I often ask if we can learn any lessons from the past. The answer is usually, “No! The situation is now different and requires a different solution.” They can anticipate my next question, “What then has made the West successful,” and skillfully avoid it. Why be encumbered by the lessons of past, if this will interfere with finding the “truth” within one’s own desires!

The thinking of young adults is also largely reflected by this explanation that I had once received from a millennial:

·       Who would have dreamed 30 years ago about the internet? No one! In earlier times, who would have dreamed about TV or interplanetary travel? We therefore have learned to dream.

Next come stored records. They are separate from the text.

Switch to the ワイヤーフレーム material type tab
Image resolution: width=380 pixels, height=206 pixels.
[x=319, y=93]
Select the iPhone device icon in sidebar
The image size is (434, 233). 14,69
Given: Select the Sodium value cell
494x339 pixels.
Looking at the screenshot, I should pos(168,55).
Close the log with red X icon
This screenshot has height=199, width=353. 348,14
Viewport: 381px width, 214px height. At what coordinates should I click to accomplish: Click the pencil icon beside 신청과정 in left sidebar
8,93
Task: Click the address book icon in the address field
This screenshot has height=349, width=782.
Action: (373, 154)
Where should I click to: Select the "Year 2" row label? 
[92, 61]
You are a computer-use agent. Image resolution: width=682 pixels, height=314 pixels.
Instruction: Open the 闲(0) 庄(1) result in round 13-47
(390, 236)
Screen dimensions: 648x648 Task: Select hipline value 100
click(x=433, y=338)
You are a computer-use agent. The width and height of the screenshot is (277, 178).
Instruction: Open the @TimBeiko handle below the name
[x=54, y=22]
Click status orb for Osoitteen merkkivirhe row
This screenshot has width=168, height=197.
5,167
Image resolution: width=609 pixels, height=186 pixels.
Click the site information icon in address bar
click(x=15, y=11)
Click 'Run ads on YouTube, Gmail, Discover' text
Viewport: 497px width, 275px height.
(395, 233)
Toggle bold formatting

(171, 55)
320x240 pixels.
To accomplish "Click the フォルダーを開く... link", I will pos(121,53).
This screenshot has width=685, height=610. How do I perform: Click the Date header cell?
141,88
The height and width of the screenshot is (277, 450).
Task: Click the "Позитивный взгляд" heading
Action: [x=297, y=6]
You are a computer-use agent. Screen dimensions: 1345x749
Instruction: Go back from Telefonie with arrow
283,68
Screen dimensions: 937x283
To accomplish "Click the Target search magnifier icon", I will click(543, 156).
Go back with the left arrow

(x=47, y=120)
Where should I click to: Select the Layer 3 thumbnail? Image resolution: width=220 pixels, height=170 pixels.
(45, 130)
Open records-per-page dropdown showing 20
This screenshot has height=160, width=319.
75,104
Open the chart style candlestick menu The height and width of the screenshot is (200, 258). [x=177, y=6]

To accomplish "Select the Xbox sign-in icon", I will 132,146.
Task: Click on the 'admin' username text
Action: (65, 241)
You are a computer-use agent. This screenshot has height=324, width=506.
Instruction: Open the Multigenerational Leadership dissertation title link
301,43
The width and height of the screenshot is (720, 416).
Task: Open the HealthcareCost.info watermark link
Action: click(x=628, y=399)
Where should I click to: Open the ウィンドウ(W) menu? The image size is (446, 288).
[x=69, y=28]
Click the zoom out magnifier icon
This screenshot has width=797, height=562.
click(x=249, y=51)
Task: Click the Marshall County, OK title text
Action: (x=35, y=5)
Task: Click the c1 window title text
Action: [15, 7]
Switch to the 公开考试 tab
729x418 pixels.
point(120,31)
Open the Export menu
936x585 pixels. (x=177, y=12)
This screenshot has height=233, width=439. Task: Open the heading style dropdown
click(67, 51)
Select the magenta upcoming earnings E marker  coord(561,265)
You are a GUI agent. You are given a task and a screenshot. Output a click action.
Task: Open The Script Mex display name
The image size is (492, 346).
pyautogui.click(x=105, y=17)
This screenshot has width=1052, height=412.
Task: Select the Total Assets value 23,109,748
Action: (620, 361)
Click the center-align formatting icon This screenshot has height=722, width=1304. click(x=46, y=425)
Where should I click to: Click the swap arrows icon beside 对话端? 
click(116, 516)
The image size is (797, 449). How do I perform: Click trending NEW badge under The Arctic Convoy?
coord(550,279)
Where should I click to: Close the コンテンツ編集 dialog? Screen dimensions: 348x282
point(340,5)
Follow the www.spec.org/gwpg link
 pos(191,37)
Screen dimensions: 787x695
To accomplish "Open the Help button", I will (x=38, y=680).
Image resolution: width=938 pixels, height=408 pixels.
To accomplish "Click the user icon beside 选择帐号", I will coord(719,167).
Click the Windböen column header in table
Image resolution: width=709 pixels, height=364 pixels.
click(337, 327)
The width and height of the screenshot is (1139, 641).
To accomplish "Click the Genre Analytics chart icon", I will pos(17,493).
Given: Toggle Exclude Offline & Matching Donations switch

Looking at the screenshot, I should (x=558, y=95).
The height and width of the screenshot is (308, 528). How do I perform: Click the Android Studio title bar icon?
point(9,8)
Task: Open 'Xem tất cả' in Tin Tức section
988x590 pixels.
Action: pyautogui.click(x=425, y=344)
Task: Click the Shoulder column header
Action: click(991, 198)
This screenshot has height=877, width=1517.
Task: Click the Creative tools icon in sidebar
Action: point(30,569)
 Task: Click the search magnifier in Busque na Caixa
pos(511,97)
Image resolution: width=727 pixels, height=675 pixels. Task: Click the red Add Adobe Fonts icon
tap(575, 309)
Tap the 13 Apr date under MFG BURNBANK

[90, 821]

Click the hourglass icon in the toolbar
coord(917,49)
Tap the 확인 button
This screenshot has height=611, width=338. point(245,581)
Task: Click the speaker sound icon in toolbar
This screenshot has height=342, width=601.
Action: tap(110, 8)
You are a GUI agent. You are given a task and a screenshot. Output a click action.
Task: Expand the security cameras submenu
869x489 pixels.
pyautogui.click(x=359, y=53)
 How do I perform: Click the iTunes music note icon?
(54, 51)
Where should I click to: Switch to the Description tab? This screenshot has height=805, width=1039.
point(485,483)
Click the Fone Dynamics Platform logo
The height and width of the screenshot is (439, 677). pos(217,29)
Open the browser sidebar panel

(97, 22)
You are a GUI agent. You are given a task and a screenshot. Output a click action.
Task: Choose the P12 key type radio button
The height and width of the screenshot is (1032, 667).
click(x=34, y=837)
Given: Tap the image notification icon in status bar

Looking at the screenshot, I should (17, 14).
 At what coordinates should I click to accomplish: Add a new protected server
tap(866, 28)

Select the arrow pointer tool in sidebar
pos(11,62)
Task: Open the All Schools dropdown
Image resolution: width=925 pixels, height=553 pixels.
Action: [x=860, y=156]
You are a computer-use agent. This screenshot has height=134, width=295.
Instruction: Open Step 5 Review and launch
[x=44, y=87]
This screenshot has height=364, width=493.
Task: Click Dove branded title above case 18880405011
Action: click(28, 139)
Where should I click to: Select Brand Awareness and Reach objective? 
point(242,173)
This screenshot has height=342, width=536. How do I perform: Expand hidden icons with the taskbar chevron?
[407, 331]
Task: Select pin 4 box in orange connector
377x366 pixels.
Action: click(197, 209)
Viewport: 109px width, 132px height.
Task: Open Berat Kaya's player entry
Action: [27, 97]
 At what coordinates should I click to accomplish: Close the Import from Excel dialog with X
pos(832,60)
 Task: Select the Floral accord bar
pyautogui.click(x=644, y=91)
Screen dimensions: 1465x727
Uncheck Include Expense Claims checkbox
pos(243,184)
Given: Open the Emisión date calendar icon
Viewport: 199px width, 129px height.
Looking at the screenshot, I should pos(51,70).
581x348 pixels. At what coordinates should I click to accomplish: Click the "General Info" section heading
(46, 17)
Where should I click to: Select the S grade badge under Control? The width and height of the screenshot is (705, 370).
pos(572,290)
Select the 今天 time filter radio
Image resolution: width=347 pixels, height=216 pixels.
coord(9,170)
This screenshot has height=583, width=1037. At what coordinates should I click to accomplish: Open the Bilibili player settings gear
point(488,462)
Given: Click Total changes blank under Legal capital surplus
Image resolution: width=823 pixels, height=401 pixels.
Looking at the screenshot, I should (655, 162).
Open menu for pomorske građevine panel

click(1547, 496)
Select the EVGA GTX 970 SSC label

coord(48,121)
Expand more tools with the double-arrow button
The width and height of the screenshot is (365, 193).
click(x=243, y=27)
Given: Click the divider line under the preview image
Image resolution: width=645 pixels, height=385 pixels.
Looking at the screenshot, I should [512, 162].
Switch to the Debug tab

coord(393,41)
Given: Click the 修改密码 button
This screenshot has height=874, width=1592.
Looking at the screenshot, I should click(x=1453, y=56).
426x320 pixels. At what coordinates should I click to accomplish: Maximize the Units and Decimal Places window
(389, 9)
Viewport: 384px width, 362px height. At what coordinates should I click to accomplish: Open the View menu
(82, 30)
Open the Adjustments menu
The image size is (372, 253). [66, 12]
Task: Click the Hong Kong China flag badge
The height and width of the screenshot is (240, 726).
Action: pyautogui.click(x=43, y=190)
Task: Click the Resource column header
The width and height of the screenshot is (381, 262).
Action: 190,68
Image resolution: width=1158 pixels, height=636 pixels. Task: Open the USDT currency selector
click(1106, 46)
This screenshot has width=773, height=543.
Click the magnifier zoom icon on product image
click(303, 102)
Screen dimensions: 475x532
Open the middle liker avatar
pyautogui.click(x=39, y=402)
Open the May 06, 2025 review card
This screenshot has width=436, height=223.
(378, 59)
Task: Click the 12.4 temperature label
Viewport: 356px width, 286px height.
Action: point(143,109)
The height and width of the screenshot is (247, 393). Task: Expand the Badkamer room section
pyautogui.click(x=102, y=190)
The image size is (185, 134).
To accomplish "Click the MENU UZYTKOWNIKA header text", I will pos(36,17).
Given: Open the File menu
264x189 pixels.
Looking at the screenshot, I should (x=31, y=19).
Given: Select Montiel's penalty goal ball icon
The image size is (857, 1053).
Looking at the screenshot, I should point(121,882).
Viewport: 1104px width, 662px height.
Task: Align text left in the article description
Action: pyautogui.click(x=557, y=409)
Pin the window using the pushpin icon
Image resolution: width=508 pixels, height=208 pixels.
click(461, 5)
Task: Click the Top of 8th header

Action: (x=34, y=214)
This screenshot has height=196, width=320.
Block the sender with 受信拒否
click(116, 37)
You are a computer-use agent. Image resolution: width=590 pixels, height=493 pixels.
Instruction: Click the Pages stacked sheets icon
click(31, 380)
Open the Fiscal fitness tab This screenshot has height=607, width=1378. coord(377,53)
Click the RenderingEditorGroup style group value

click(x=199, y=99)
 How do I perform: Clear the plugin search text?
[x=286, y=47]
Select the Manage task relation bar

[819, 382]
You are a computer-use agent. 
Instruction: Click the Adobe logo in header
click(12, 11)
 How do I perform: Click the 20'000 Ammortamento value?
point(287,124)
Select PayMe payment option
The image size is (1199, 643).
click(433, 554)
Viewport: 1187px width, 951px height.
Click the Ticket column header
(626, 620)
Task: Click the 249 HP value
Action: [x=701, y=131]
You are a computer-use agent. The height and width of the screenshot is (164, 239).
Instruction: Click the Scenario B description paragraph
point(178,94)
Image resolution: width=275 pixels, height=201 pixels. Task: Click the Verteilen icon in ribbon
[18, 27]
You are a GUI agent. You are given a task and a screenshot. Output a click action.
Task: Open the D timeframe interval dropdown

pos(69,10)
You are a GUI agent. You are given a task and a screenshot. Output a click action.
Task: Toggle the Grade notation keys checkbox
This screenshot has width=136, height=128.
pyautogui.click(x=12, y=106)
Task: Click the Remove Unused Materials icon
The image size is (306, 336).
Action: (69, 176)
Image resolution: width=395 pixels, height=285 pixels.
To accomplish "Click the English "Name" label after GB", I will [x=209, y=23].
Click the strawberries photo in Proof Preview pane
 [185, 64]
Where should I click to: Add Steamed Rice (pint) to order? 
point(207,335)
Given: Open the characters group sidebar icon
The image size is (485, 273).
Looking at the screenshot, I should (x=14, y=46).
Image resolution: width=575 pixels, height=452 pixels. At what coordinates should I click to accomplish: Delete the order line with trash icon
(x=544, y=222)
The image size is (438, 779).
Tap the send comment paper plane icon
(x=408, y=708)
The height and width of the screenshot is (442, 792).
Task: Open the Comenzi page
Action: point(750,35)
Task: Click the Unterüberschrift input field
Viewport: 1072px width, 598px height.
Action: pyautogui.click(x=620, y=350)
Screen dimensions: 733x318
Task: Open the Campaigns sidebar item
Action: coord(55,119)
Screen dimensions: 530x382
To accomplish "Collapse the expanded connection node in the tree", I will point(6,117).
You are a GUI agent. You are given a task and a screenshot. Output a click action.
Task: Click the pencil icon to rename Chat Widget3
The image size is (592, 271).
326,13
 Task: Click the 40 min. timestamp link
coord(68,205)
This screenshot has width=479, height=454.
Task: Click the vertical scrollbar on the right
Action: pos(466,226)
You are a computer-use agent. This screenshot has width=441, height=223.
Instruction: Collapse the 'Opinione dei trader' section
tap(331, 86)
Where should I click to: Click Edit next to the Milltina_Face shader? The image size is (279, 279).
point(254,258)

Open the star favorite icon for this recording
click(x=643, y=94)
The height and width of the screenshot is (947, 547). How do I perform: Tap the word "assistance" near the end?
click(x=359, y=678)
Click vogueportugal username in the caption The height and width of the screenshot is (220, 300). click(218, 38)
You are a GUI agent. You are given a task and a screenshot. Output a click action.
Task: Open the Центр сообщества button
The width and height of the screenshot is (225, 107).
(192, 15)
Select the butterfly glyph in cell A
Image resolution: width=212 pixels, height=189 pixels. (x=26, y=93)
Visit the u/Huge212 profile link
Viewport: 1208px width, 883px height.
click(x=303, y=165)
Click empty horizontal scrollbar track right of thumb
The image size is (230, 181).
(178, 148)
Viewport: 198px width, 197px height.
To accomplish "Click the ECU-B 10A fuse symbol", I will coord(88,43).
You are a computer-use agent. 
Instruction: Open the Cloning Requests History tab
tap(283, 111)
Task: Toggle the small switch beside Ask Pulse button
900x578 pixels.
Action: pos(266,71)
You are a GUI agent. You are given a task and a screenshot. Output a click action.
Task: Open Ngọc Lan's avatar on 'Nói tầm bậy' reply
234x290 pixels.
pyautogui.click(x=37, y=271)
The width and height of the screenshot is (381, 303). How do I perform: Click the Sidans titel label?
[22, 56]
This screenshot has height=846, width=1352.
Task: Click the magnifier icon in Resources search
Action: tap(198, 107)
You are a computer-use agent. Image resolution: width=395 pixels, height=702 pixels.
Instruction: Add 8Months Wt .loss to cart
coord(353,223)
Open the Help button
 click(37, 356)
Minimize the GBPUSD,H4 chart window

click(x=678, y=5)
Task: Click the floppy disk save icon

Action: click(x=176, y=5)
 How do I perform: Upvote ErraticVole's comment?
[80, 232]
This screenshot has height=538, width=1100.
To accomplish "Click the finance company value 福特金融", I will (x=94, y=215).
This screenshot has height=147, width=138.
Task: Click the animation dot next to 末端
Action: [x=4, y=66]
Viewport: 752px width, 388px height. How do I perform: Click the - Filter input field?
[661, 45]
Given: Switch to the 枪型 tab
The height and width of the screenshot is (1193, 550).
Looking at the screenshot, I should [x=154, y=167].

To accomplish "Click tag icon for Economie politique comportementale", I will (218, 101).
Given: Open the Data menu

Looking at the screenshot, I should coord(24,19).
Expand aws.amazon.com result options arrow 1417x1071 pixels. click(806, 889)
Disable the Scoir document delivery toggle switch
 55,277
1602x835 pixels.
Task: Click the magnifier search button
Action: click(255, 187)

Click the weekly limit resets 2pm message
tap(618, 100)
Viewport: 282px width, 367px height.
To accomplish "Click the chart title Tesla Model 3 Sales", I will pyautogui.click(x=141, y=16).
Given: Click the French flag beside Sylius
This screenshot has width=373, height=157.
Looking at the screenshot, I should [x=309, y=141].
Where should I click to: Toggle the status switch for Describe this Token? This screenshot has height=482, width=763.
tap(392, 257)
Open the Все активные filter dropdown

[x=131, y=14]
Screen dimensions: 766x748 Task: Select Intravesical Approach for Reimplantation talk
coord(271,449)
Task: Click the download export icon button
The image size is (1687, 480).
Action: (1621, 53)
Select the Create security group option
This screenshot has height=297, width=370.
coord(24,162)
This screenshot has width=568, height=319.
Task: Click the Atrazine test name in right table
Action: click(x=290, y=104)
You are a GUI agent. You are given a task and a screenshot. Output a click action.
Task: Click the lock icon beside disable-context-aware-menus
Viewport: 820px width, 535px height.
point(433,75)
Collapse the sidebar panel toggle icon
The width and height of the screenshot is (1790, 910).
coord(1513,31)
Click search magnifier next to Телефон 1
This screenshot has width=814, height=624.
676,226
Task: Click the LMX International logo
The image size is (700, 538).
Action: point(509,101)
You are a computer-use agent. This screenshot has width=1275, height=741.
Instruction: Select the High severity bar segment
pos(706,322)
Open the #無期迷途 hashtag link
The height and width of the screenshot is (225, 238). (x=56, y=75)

While there is a place for dreams, there is also a place for learning lessons from our past mistakes, but lessons are not as exciting as dreams. Idealistic dreams provide food for the ego, while a sober look at the past is humbling.

It is noteworthy that Christian presuppositions have profoundly benefitted humanity. Meanwhile, modern idealistic versions, which should have benefitted from the findings of science and history, have often plugged those they promised to help into chaos. How is it that the Bible had captured such needful wisdom from goat-herders and fishermen? It is the contention of this book that they had been inspired by God.